[Collected data entries]
◆ ◆ ◆ ◆
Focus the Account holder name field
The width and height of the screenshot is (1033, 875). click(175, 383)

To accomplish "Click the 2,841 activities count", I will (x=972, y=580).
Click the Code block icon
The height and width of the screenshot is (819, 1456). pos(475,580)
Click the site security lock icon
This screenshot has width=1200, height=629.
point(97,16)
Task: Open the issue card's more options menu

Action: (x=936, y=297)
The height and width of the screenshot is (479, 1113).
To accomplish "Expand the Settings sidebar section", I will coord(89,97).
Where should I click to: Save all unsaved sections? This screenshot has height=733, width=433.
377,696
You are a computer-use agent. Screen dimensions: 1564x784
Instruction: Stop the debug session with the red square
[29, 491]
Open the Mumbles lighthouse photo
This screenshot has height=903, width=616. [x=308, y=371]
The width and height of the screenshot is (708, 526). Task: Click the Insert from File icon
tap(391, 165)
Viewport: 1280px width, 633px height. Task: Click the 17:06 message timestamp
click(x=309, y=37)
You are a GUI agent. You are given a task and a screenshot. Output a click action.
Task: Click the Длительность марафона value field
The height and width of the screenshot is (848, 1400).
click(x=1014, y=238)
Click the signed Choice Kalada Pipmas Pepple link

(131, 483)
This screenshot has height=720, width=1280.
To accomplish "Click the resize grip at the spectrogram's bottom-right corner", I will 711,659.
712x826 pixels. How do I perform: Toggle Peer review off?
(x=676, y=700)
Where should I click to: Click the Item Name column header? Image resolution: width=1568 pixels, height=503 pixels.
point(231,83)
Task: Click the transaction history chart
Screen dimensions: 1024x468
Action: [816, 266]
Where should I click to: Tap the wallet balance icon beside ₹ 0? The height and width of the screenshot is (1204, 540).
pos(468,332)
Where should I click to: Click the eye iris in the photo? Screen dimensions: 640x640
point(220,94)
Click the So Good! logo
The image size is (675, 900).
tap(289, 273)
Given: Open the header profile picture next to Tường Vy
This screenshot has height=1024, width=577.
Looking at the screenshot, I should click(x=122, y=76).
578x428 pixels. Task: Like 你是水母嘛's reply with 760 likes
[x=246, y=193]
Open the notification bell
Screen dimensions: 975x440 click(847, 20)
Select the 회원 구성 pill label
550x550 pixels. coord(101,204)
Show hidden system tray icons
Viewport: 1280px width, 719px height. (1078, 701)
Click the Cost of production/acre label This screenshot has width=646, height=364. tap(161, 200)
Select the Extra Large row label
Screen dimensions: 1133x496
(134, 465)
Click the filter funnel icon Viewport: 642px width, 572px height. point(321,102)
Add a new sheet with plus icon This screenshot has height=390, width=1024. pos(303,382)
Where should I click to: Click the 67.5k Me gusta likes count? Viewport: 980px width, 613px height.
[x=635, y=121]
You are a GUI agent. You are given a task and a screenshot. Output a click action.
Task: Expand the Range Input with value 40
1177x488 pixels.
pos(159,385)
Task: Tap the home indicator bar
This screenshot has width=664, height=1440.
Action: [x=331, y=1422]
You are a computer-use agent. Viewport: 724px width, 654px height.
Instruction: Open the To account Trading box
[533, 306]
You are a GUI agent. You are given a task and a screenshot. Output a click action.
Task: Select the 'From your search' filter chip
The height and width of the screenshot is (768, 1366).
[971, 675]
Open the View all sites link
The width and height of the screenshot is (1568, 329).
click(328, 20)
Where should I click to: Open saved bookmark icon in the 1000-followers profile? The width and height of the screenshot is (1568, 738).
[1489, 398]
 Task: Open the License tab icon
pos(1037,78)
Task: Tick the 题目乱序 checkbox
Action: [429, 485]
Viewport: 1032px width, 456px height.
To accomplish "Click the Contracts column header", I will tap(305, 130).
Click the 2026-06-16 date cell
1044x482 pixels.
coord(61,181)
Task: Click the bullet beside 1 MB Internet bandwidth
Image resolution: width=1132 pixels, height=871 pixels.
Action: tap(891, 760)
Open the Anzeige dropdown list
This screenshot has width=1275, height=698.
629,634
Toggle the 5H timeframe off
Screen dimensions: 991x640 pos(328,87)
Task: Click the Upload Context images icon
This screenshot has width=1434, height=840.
◆ ◆ ◆ ◆
Repeat exactly the lines above, starting with the line that contains "Toggle the 5H timeframe off" and ending with the last line, both included, and nothing else.

Toggle the 5H timeframe off
Screen dimensions: 991x640 pos(328,87)
Task: Click the Upload Context images icon
This screenshot has width=1434, height=840.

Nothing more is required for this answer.